### Exercise description:
Excerpt from the entries below: please repeat exactly the lines from the one containing "Where should I click to: Click" through the last one, both ends included, with no pictures.

### Dataset entries:

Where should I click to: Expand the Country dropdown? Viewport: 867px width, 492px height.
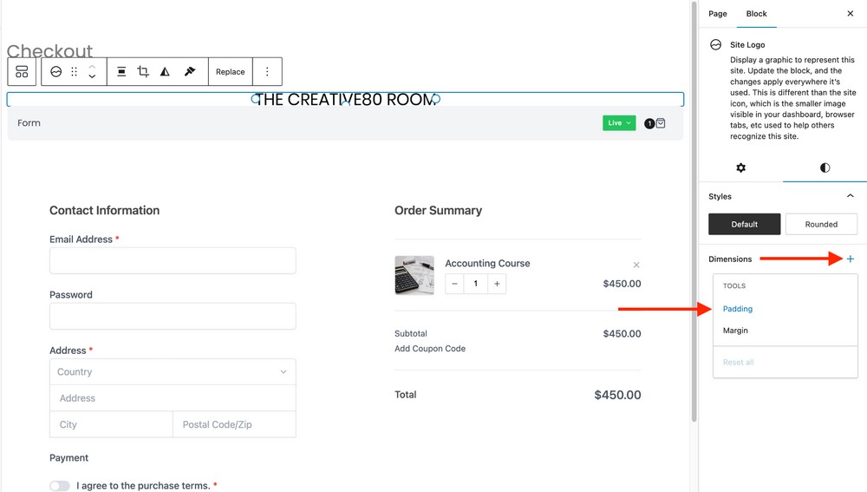tap(173, 371)
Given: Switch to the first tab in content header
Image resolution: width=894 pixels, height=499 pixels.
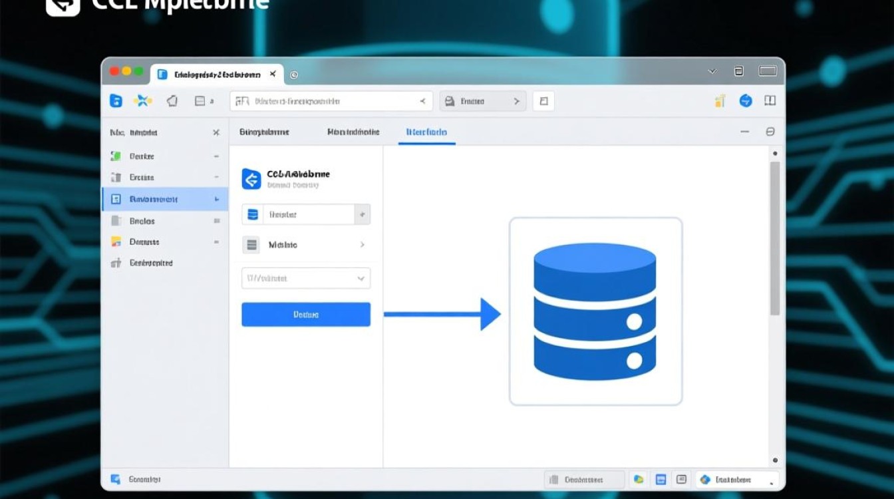Looking at the screenshot, I should click(x=264, y=132).
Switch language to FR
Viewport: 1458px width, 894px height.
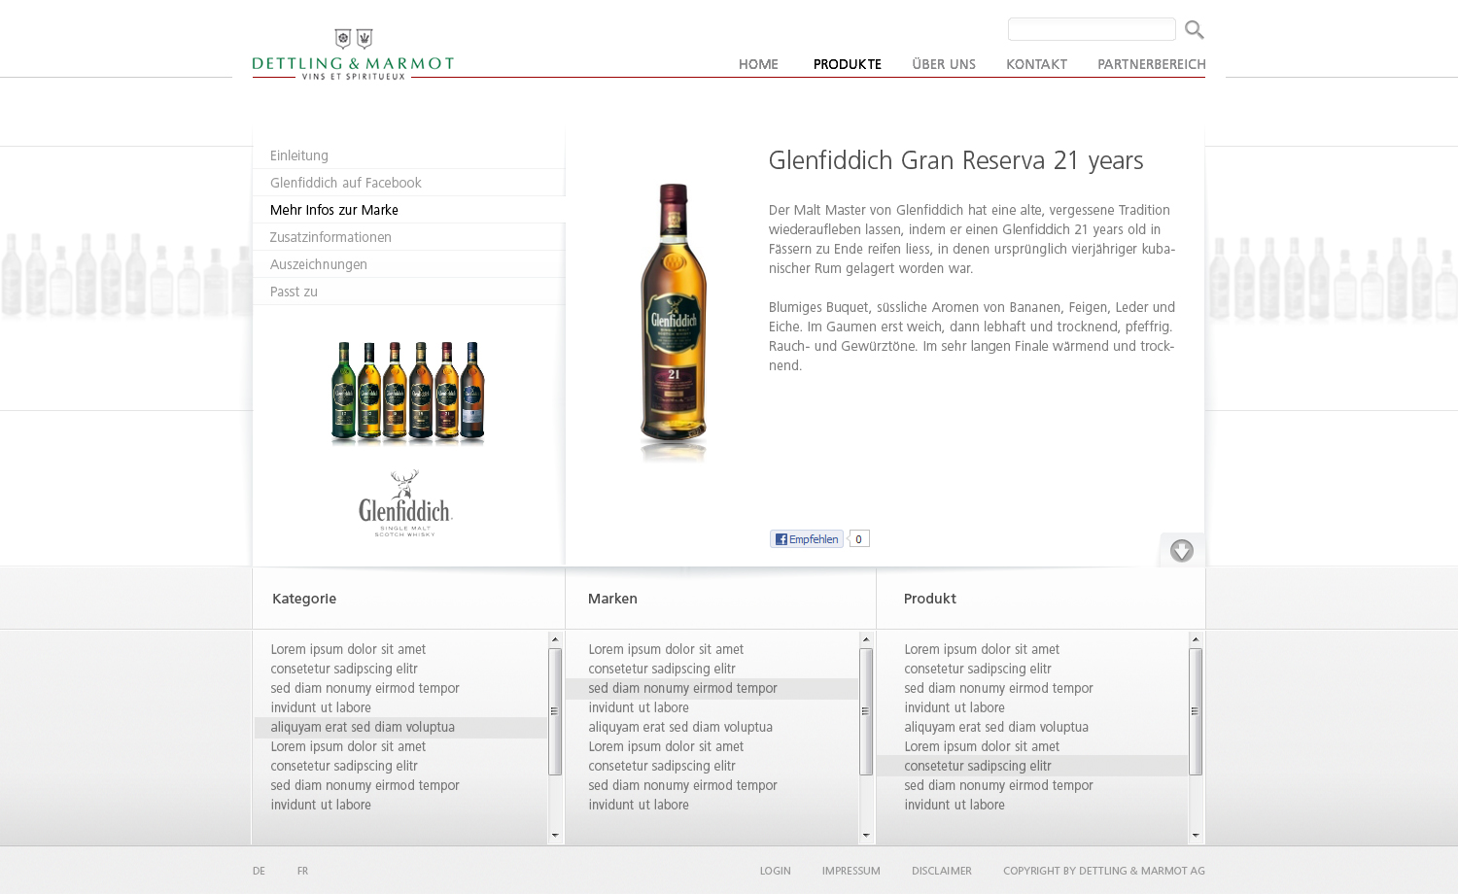click(x=302, y=871)
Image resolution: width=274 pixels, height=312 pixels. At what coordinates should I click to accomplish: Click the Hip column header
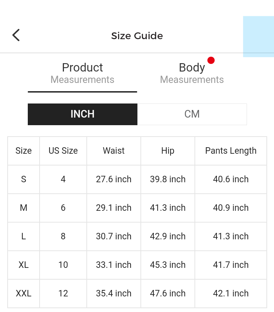(x=168, y=151)
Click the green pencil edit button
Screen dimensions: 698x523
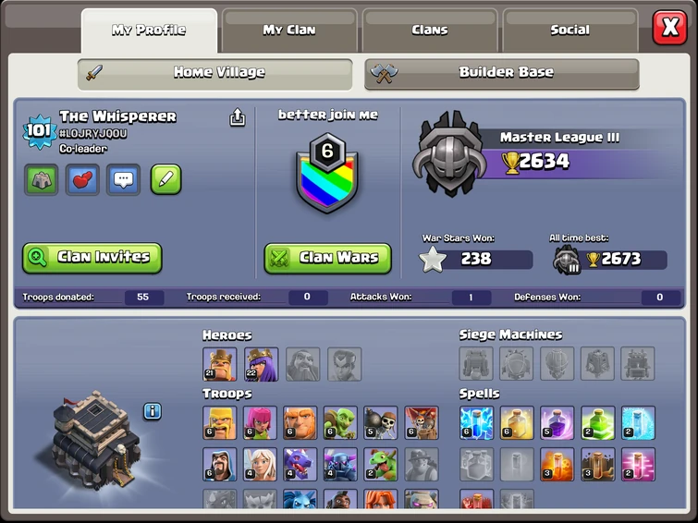click(x=166, y=179)
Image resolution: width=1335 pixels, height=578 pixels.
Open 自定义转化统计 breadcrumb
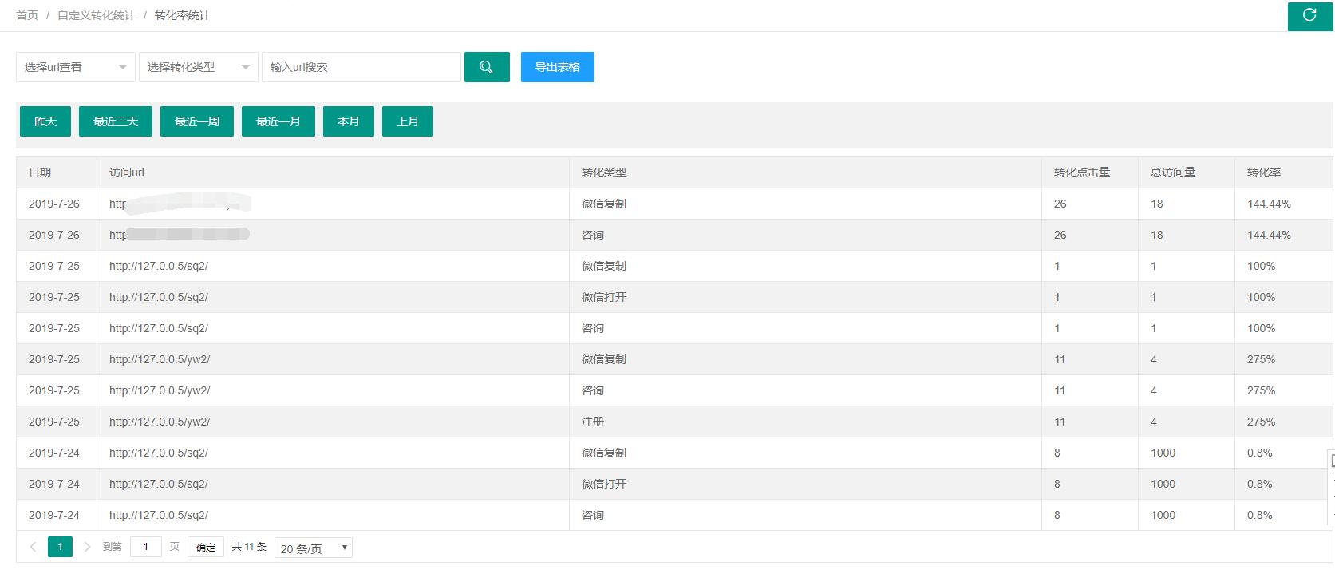97,15
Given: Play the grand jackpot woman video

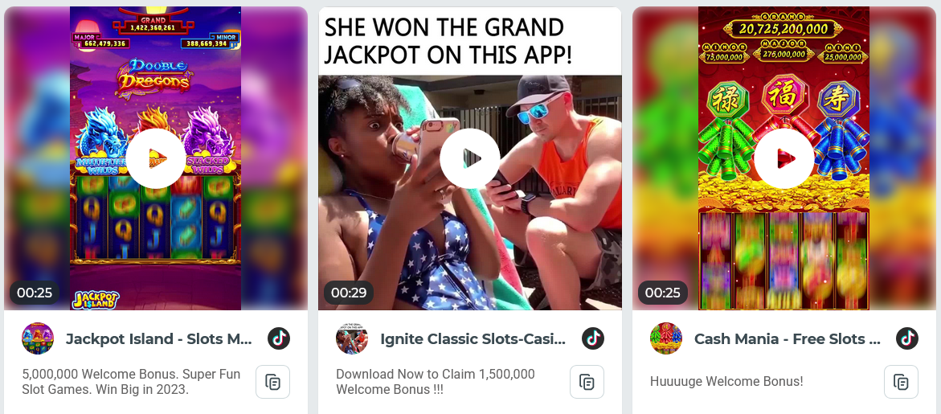Looking at the screenshot, I should pyautogui.click(x=470, y=158).
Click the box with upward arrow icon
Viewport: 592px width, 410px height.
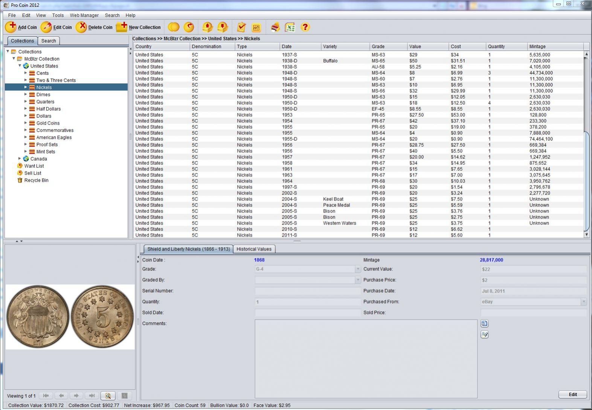pyautogui.click(x=207, y=27)
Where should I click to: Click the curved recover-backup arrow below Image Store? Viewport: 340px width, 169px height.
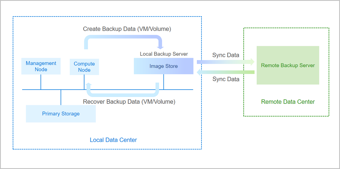122,94
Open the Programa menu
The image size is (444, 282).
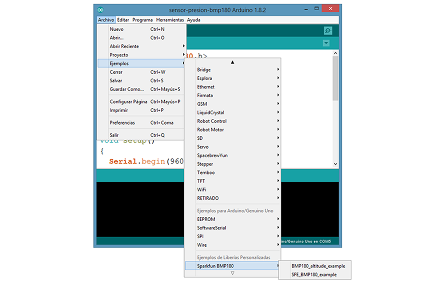tap(143, 20)
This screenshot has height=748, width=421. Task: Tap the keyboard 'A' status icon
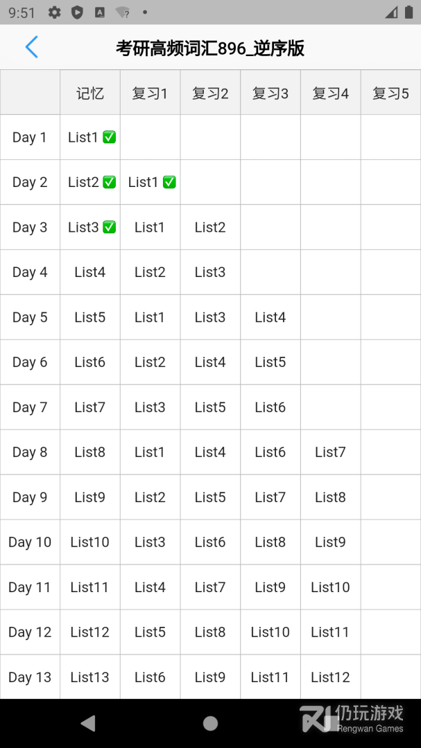pyautogui.click(x=100, y=12)
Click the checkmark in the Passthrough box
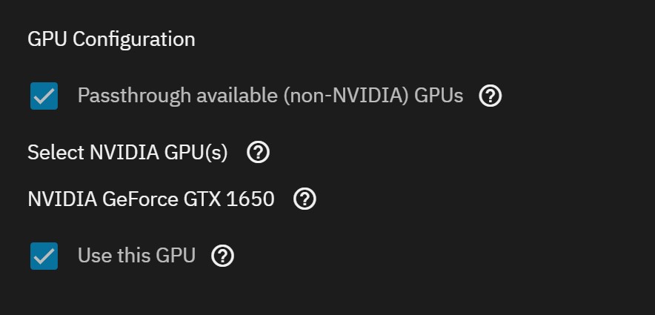 44,96
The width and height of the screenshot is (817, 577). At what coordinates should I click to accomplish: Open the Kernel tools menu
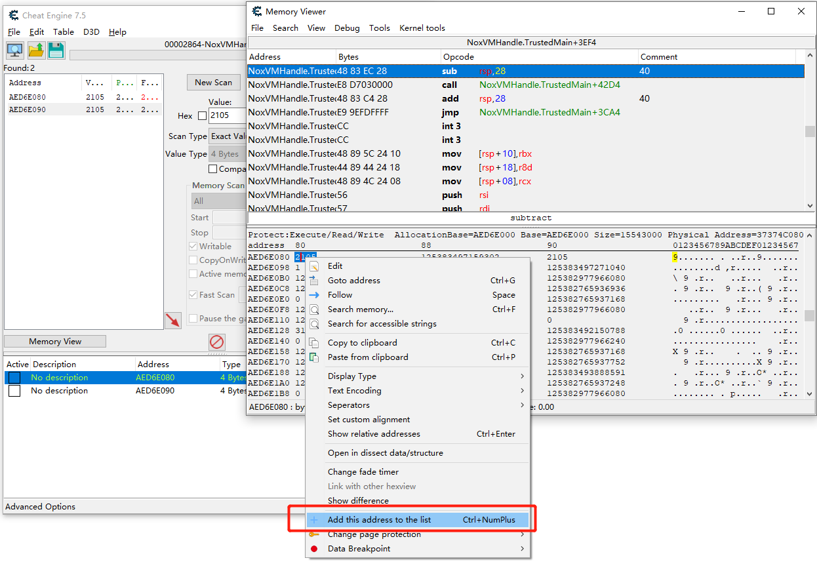pos(422,28)
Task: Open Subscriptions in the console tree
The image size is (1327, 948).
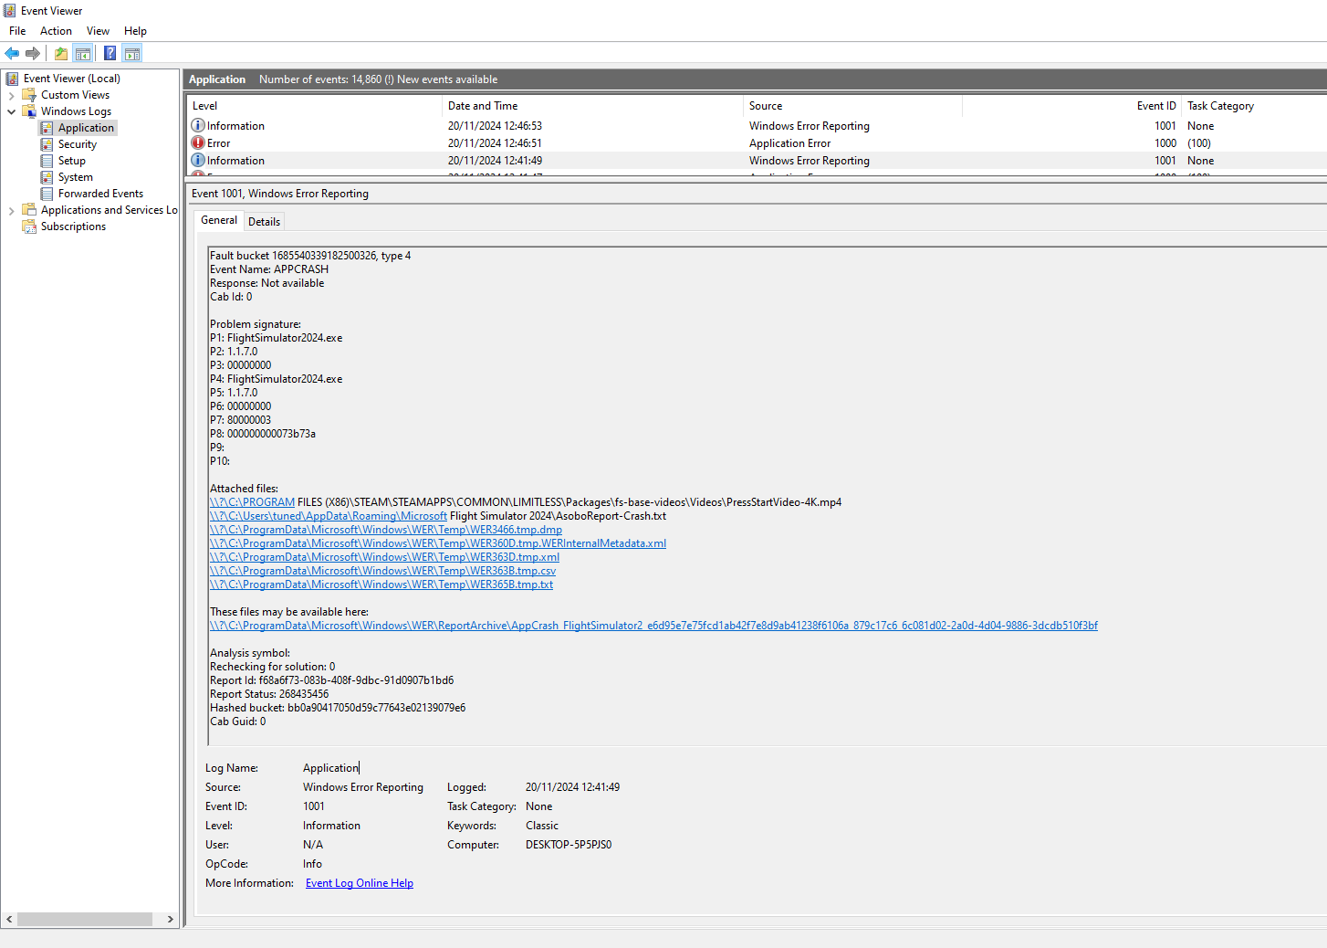Action: tap(73, 226)
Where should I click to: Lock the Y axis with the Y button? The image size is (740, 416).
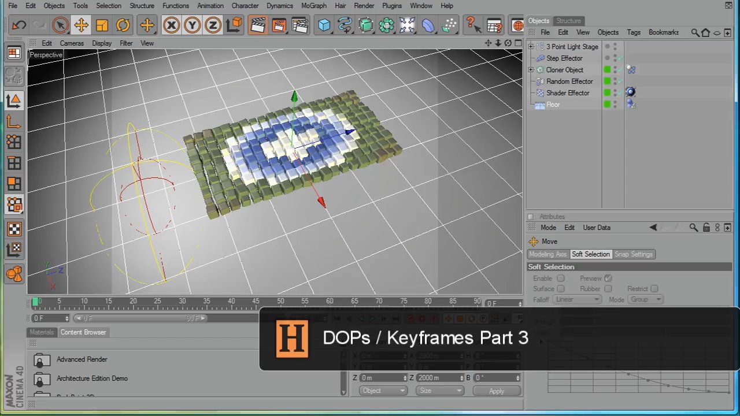pos(192,25)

### Result for this exercise:
Where should I click to: Click the curved recover-backup arrow below Image Store? Viewport: 340px width, 169px height.
122,94
Open the Programa menu
The image size is (444, 282).
tap(143, 20)
This screenshot has height=748, width=421. Task: Tap the keyboard 'A' status icon
pyautogui.click(x=100, y=12)
Click the checkmark in the Passthrough box
 44,96
The width and height of the screenshot is (817, 577). At what coordinates should I click to accomplish: Open the Kernel tools menu
pos(422,28)
Task: Open Subscriptions in the console tree
The image size is (1327, 948).
Action: tap(73, 226)
Where should I click to: Lock the Y axis with the Y button? The image size is (740, 416).
pos(192,25)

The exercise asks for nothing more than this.